30 de septiembre 2010 - 00:00

No alcanzará para detener reformas

Madrid - Ignacio Fernández Toxo y Cándido Méndez se mostraron contundentes: «El Gobierno debe rectificar y volver a la senda de la razón», manifestaron los líderes de los sindicatos CC.OO. y UGT ante lo que calificaron como el «incuestionable éxito» de la huelga general que ayer vivió España.

Sin embargo, no está nada claro que este paro realmente pueda llevar a José Luis Rodríguez Zapatero a derogar la reforma laboral u otras polémicas medidas de su plan de austeridad, ya que la protesta se quedó lejos de paralizar el país, como sucedió en diciembre de 1988.

Lo dejó claro el propio Gobierno, por boca del ministro de Trabajo, Celestino Corbacho, quien compareció por la noche para ofrecer la evaluación del Ejecutivo: «La huelga ha tenido un seguimiento desigual y un efecto moderado», dijo ante la prensa.

También en 1988, el presidente del Gobierno era un socialista: Felipe González. Pero la huelga fue tan contundente, que su Gobierno se vio finalmente obligado a retirar el plan de empleo juvenil que había llevado a las centrales obreras a salir a la calle.

En aquella ocasión, las pantallas de televisión se quedaron en negro a partir de medianoche, porque la señal de Televisión Española (TVE, único canal entonces) se cortó. Fue todo un símbolo, ya que la población tuvo realmente la sensación de que al país lo habían apagado.

No existían en 1988 las redes sociales como Facebook, Tuenti o Twitter, ni era posible seguir la huelga minuto a minuto en imágenes desde portales de internet o las ediciones on line de los periódicos.

Pero ayer no fueron solamente los avances tecnológicos los que dieron a los ciudadanos la sensación de que España seguía funcionando.

Al margen de que los sindicatos lograran paralizar en buena medida la industria, sobre todo la del automóvil -como reconoció Corbacho-, bastaba con salir a la calle para ver tiendas y bancos abiertos o colectivos circulando, aunque fuera con grandes retrasos.

Quizás conscientes de ello, los sindicatos rebajaron algo el tono de sus ataques a Zapatero y su Ejecutivo.

«Esta huelga no se convocó con el objetivo de hacer caer al Gobierno», declaró Fernández Toxo, al tiempo que tendía la mano a Zapatero, al afirmar que los sindicatos atenderán las llamadas «con sentido» que les haga el Gobierno después de la huelga.

El líder de CC.OO. recogía así el guante que había lanzado el propio presidente del Gobierno horas antes: «Confío en encontrar cauces de diálogo a partir de mañana con las fuerzas sindicales», manifestó Zapatero, para enfatizar que mantiene su «mano tendida» a los sindicatos.

El ministro Corbacho abundó en esta oferta, al manifestar por la noche su esperanza en que Gobierno y sindicatos puedan a partir de ahora «ponerse a trabajar por la vía del diálogo», una palabra que repitió varias veces en su comparecencia.

Es poco probable que Zapatero derogue alguna de sus controvertidas medidas, ya que eso lo dejaría en una situación muy comprometida ante los organismos internacionales como el Fondo Monetario Internacional (FMI), que fueron los que al fin y al cabo obligaron al Gobierno español a tomarlas, debido a la crisis económica y fiscal del país.

Pero el jefe del Ejecutivo sí podría, como ya adelantó el fin de semana, pactar con los sindicatos algunas cuestiones en el desarrollo de la reforma laboral que todavía están por definir.

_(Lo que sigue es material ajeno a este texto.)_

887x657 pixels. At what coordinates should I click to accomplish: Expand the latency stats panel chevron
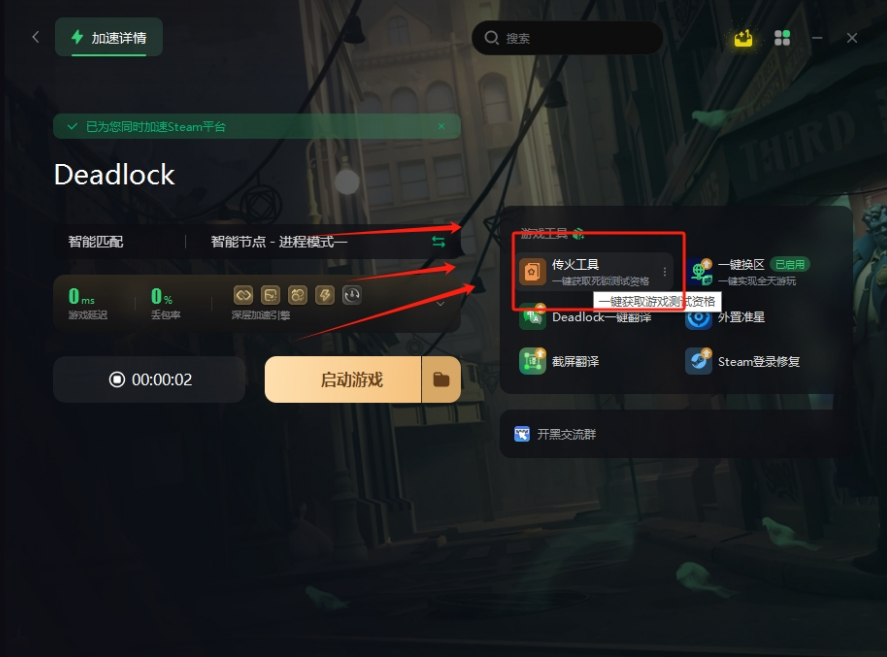tap(441, 304)
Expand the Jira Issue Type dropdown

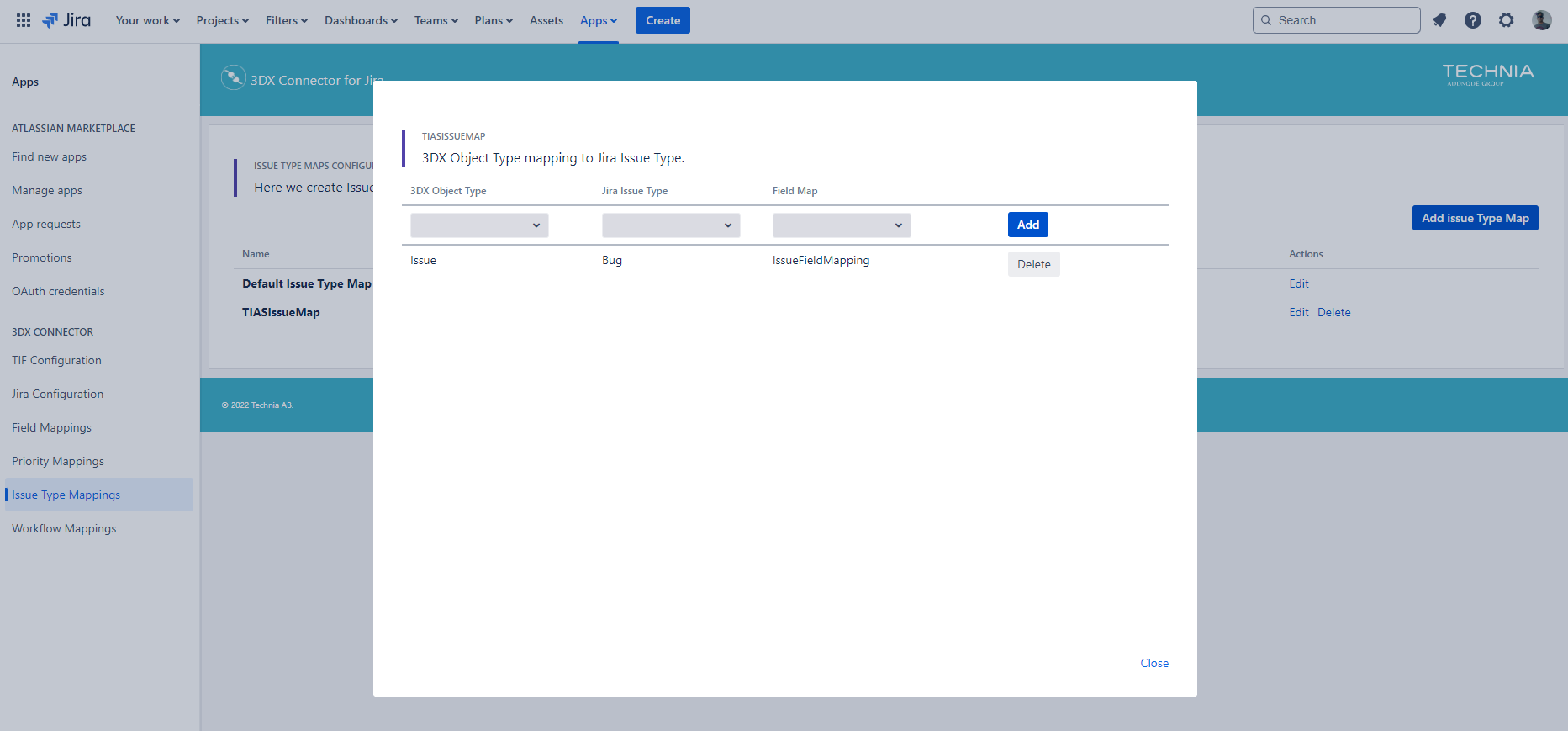(671, 225)
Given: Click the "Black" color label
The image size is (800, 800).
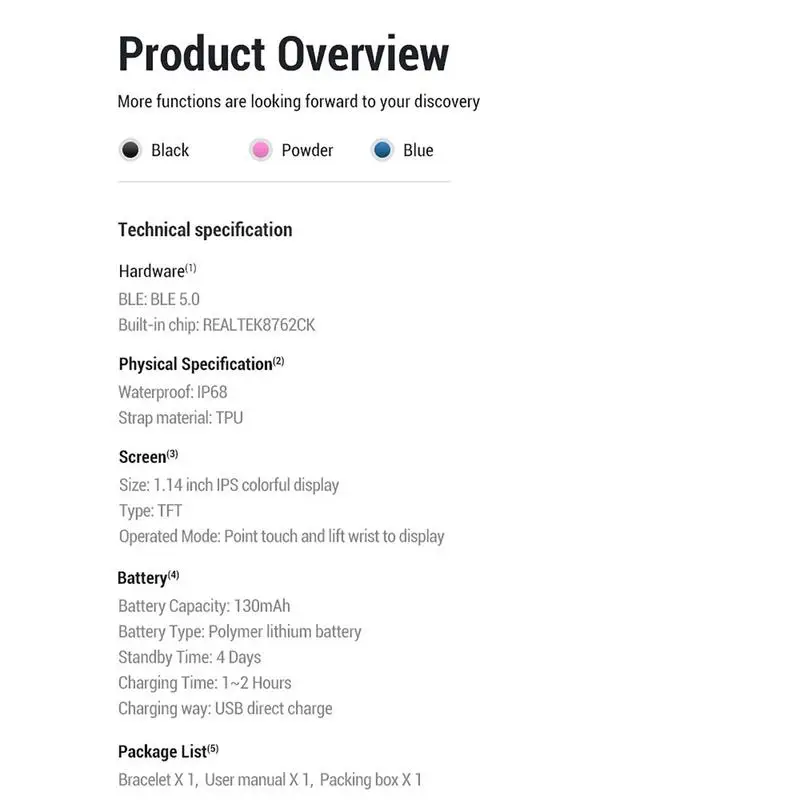Looking at the screenshot, I should 170,150.
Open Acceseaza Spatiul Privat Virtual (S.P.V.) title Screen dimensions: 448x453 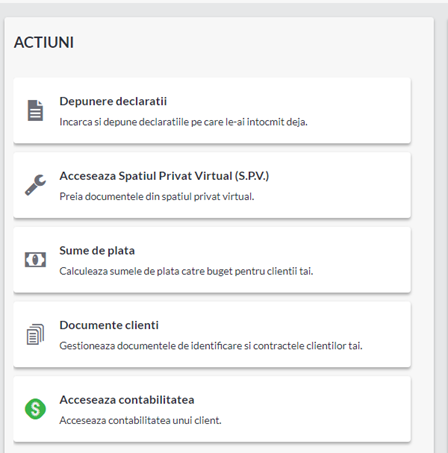[164, 176]
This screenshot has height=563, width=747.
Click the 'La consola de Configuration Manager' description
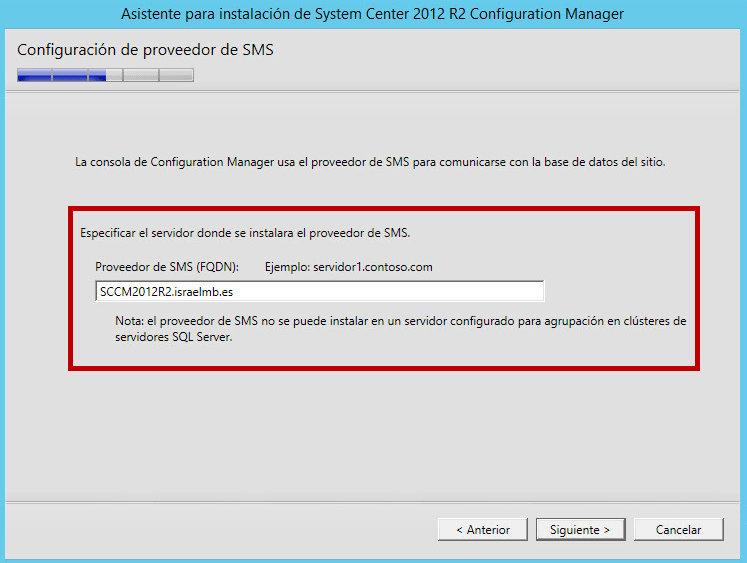pos(370,160)
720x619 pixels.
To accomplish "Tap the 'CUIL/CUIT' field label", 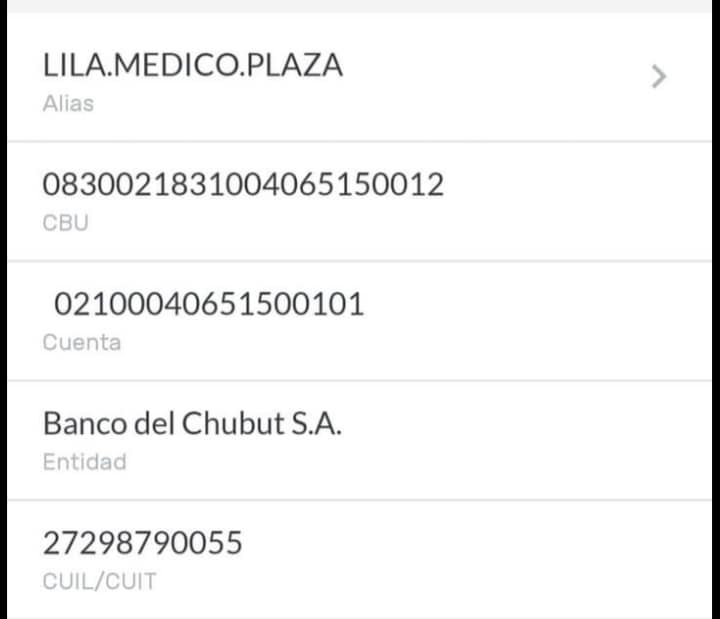I will [99, 581].
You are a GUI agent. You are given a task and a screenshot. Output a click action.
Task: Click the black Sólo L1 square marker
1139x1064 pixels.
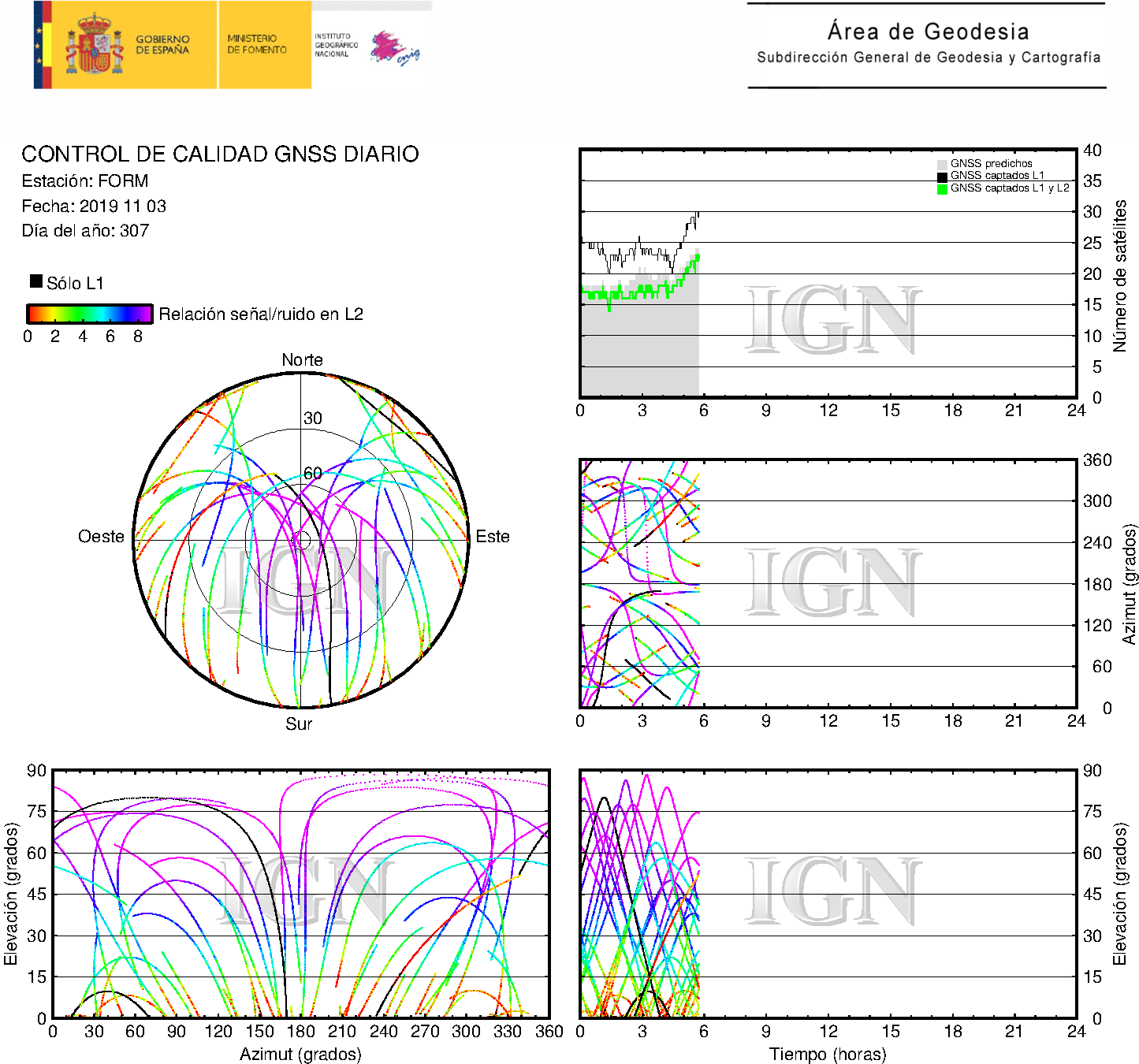36,281
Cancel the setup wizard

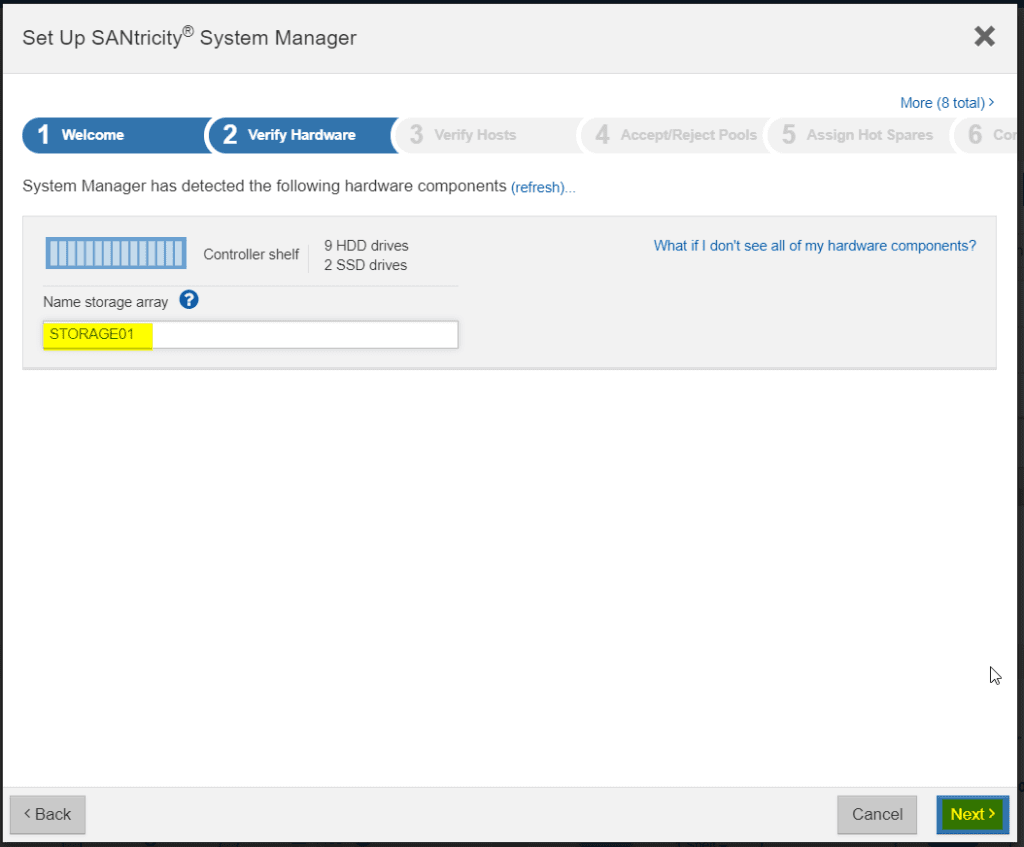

Sin embargo, las centrales obreras posiblemente se enfrentarán desde hoy a otro asunto que les atañe más directamente, como el cuestionamiento de su propia gestión desde que comenzó la crisis hace dos años.

Pese a que desde entonces el número de desempleados se ha duplicado, hasta alcanzar los 4,6 millones de personas, los sindicatos apenas se habían movilizado contra el Gobierno socialista, un Gobierno que históricamente comparte muchas de sus reivindicaciones.

Eso hizo que los sindicatos vieran cuestionada su credibilidad, que buscaban recuperar con la huelga de ayer.